The USC School of Social Work’s Center for Innovation and Research on Veterans and Military Families (CIR) co-hosted a consortium with the Army Behavioral Health Division’s Marriage and Family Therapy Program to develop a competency model for training mental health professionals treating military personnel and their families.

A group of 32 senior Department of Defense and military service behavioral healthcare leaders, distinguished academics, representatives from the Veterans Administration family programs and other behavioral health care experts convened in Los Angeles on Jan. 5-6 to develop competencies for behavioral health educators and providers caring for families impacted by military service.

“The ongoing war in Afghanistan has vastly increased the need for behavioral healthcare services and practitioners with specialized knowledge to practice military social work,” said CIR’s Director Anthony Hassan. “This collaboration is essential to generating a rapid ramp-up of capacity and competence focused expressly on the unique treatment requirements of today’s veterans and their families.”
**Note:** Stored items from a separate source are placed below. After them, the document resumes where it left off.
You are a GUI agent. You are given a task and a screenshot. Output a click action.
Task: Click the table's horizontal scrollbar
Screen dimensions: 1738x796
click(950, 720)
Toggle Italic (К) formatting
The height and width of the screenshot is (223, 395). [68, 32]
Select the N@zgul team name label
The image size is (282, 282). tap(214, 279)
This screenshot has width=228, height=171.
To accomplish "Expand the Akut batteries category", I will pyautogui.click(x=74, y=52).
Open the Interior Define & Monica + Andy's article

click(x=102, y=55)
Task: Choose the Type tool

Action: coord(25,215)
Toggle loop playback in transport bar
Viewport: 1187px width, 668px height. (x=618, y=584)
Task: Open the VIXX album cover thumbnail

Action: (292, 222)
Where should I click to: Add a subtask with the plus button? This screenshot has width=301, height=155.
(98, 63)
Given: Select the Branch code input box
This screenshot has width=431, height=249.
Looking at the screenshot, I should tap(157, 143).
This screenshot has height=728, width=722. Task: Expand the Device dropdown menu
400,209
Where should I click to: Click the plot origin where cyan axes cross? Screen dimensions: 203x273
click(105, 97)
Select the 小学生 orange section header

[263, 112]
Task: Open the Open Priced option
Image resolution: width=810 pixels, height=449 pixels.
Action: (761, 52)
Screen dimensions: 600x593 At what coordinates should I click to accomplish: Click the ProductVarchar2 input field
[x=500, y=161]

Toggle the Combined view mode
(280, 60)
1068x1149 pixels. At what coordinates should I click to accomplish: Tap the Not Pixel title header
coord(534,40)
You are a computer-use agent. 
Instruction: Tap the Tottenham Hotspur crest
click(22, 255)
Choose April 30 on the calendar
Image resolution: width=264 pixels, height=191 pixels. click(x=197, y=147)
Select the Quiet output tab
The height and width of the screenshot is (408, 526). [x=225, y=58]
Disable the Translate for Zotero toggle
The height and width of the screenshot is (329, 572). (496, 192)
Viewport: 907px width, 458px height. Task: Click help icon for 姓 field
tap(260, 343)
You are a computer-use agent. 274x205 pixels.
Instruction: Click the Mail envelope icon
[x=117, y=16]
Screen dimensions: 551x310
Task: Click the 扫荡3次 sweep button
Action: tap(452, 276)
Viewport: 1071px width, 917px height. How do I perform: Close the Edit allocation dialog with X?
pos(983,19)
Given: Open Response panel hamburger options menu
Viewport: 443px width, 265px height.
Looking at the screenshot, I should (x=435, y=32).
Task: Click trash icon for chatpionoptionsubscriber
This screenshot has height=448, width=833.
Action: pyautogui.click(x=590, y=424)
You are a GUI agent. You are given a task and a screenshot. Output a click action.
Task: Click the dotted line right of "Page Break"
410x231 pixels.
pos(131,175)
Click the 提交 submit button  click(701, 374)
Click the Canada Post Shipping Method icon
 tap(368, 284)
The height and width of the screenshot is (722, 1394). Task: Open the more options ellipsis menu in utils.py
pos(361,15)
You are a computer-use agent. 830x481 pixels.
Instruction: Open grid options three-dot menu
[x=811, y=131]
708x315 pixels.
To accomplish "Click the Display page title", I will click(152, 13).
Participants were tasked with constructing an over-arching philosophy, as well as the scope of practice and definition of “military family.” The group utilized the Council on Social Work Education’s recently published guidebook, Advanced Social Work Practice in Military Social Work, an initiative Hassan helped lead to create more programs of learning and enhanced training in military social work for educators.

At the end of the two days, the resulting recommendations were submitted to a steering group, comprising 12 of the consortium’s participants. These members will review the competencies and refine their scope and content. In the spring, the entire task force will reconvene to review the final set of competencies for publication in the summer by the University of Southern California.